Unlike in the movies, where cybercriminals are able to pinpoint their victims (deer), real-life bad guys are automating attacks across large pools of people (fish) in hopes of stealing data from a few.

A recent hack on a social-gaming company called RockYou suggests that hackers can be more efficient when they target large groups of people rather than trying to crack one person's password. By casting a wide net, a hacker gained control of over 32 million RockYou user passwords. Security company Imperva, which discovered and announced the security hole in RockYou's database systems, analyzed the stolen passwords and published a paper based on the password data.

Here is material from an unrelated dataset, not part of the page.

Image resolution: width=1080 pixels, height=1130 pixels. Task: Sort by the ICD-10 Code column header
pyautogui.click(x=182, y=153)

Here's what Imperva found: The most common password used was "123456," followed by "12345" and "123456789." All in all, more than half a million people chose passwords composed of only consecutive numbers. So, if a hacker tried to log in to all RockYou accounts with just one password attempt--123456--every hundred or so attempts would yield a compromised account. Dozens of attempts can be scripted every second, so Imperva estimates that using this technique would only take around 15 minutes to hack 1,000 accounts.

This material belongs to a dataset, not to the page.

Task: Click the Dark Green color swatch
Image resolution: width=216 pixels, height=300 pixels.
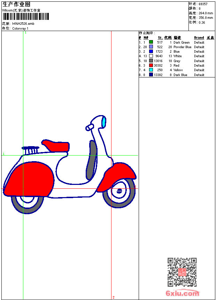Action: click(151, 42)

"The entire operation of password breaking ... looks very different than what we've been used to thinking," says Imperva Chief Technologist Amichai Shulman.

The RockYou password sample is biased towards people who play social games on sites like MySpace. Moreover, programmers can mitigate the threat of automated attacks by building lock-outs and other security mechanisms into their Web applications.

But for the most part, programmers aren't taking the key steps to prevent automated attacks, says security analyst Kevin Johnson, who teaches a course on hacking Web applications for the SANS Institute, a security training outfit.

"The majority of Web applications aren't protected against that kind of attack," says Johnson. "Security is not something on most people's mind."